• **Exercise directions**
The lines to be extracted begin at the line containing "Where should I click to: Select" and end at the last line of the data below; copy them exactly and leave out the pictures.
----- Supplied data
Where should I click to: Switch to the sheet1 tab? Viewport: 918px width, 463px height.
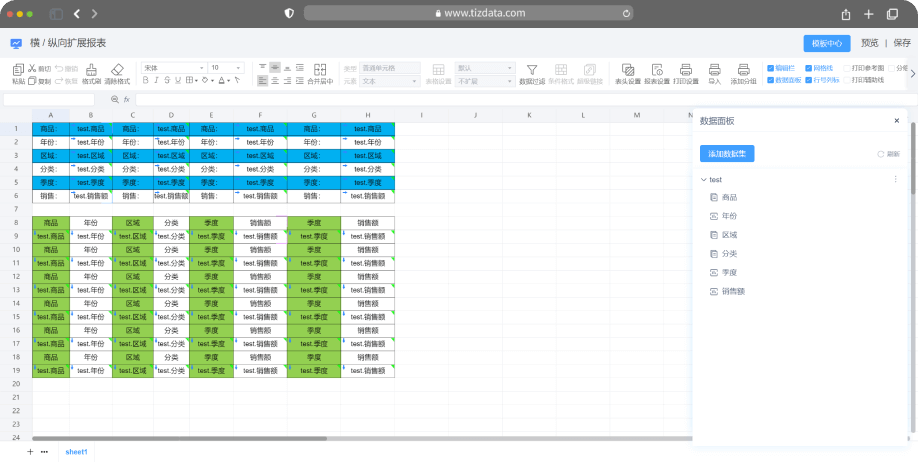coord(77,452)
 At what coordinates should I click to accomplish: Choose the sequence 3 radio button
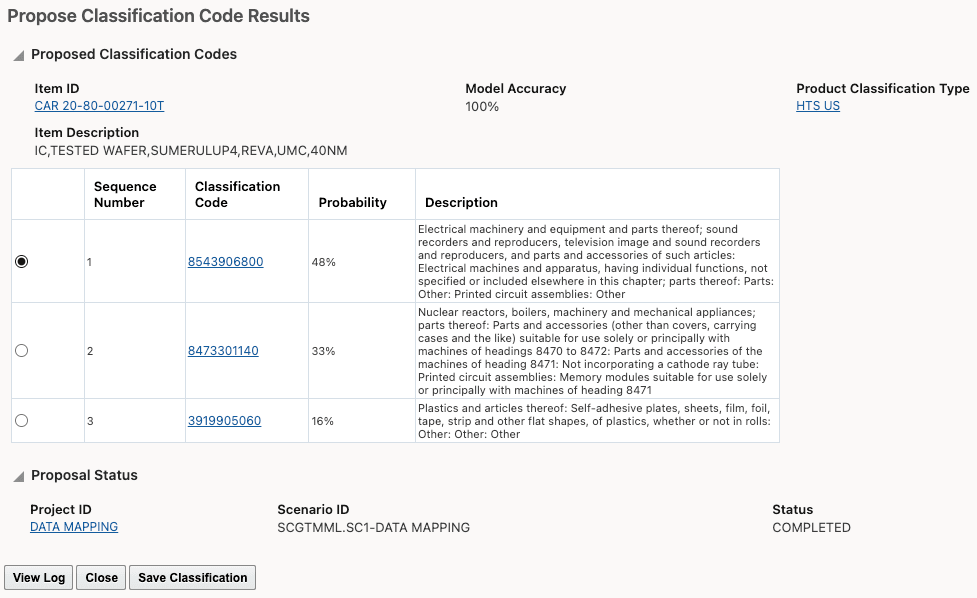[22, 420]
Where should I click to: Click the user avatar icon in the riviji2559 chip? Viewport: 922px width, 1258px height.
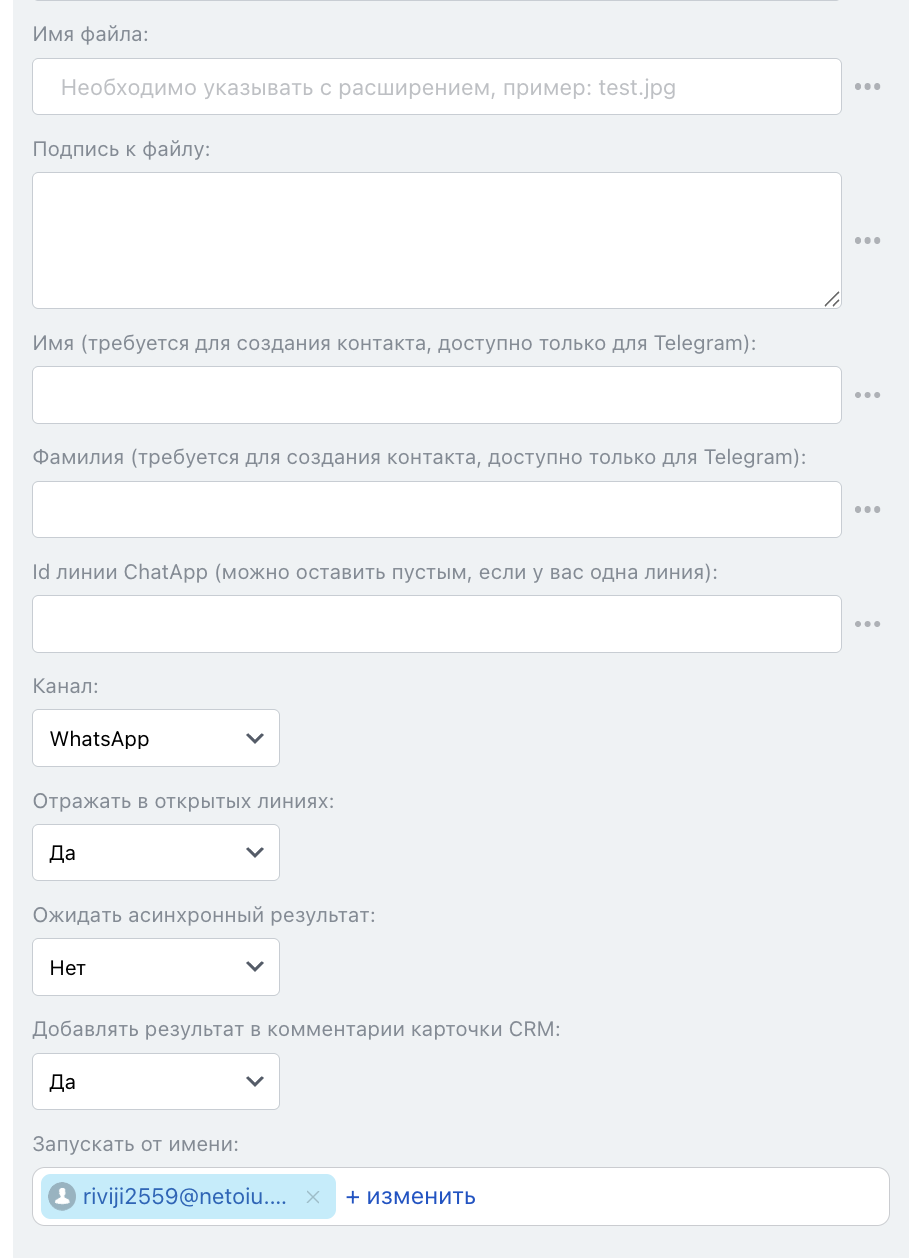62,1197
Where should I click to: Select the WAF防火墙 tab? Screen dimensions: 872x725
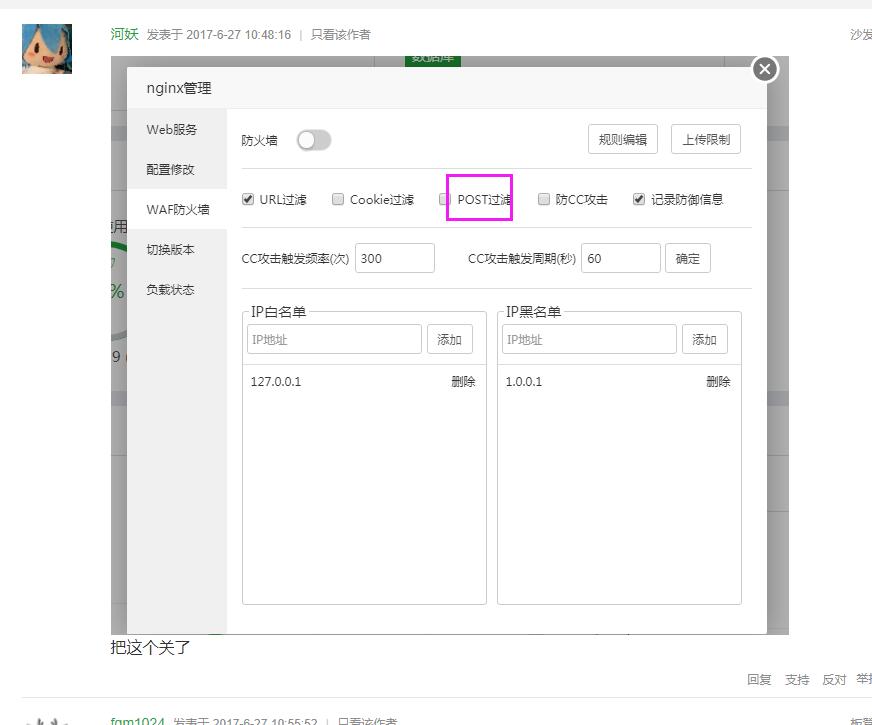click(x=178, y=209)
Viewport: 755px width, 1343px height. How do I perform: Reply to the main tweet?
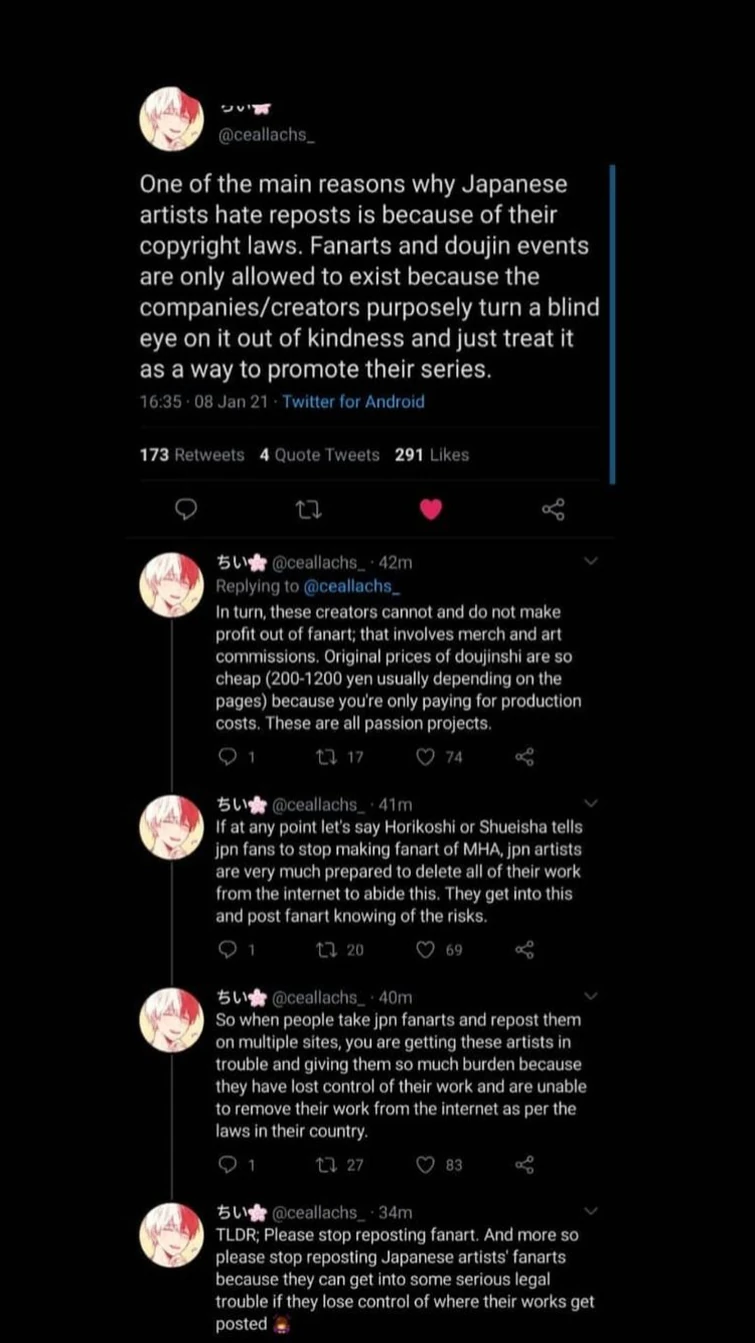(185, 510)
----------
• **Output**
Where should I click to: Select the WAF防火墙 tab? Screen dimensions: 872x725
click(x=178, y=209)
Viewport: 755px width, 1343px height. How do I perform: Reply to the main tweet?
(185, 510)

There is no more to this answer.